В Мурманске, как и в Архангельске, в тот момент оказались сосредоточены большие запасы оружия. Обеспокоенные этой ситуацией англичане направили в начале 1918 года в Мурманск на борту старого крейсера «Глори» подразделение морской пехоты под началом контр-адмирала Кемпа Одновременно в Архангельске англичане оборудовали большие склады и подтянули для их охраны надежные подразделения из наших моряков. Основной причиной появления озабоченности стран Антанты в Мурманске и Архангельске была боязнь, что немцы могут захватить эти портовые города, а заодно и склады вместе со всем вооружением. Однако вскоре политическая ситуация в районе изменилась.

И на это раз Рощаковский проявил себя способным администратором. Помимо своих непосредственных обязанностей, которых хватало с избытком, он находил время и силы еще для дел общегосударственных. Мурманскую железную дорогу, как известно, строили военнопленные и завербованные китайцы.
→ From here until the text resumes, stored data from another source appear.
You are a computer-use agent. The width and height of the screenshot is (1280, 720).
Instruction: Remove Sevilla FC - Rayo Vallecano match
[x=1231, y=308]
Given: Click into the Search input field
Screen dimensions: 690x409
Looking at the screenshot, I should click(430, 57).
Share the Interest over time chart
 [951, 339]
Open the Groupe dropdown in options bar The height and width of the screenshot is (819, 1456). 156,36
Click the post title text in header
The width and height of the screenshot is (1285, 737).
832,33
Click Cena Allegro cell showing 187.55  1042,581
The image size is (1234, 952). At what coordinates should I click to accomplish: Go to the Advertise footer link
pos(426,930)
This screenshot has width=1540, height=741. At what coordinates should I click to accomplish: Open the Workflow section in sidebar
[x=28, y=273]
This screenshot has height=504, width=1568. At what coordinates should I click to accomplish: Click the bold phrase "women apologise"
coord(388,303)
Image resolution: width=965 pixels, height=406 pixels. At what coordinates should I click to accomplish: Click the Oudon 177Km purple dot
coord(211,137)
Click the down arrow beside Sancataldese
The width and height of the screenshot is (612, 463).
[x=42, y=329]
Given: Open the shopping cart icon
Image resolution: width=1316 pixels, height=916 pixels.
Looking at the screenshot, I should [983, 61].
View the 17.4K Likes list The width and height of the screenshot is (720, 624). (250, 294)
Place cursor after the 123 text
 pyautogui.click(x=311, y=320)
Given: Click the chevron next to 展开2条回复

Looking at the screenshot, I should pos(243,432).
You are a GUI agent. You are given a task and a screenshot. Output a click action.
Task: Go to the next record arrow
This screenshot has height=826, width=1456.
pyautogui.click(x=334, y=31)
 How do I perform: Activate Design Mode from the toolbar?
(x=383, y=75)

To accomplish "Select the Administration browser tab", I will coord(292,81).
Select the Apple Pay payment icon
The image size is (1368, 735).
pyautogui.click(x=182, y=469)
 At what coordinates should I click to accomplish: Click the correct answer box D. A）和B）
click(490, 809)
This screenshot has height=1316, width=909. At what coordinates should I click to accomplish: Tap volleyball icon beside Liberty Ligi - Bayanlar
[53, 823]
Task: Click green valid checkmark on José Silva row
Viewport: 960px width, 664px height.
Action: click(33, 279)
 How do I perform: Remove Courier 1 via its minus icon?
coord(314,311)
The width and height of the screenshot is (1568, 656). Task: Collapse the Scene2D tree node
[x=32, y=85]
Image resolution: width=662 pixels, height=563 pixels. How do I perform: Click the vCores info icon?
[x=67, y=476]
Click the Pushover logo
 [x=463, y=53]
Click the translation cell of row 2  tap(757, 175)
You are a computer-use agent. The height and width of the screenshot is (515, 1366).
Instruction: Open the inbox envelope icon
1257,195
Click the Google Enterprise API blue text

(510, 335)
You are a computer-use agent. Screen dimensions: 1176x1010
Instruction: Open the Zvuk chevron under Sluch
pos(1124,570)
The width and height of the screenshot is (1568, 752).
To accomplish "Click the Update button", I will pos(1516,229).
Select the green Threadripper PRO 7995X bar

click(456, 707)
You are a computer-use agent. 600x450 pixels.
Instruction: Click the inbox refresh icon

Рощаковский торопился открыть сквозное сообщение Мурманск — Петроград, не жалея ни людей, ни денег, ибо дорога имела значение стратегическое. И железная дорога была закончена в рекордные сроки. Жена и дочь какое-то время продолжали жить в Петрограде, но после большевистской революции осенью 1917 года перебрались поближе к главе семейства в Архангельск. Там они подыскали себе жилье у сестры матроса, служившего когда-то вестовым у Рощаковского на Соломбале.

К лету 1917 года Рощаковский оказался настолько измотан работой в тяжелейших условиях мурманских реалий, что решает взять небольшой отпуск. Он приехал в Архангельск, взял жену и дочь и отправился вместе с ними на речном пароходе на восток к Уралу. Проведя несколько спокойных дней вдалеке от революционной круговерти, Рощаковские вернулись в Архангельск. Здесь Михаил Сергеевич покинул жену и дочь и отправился в Александровск.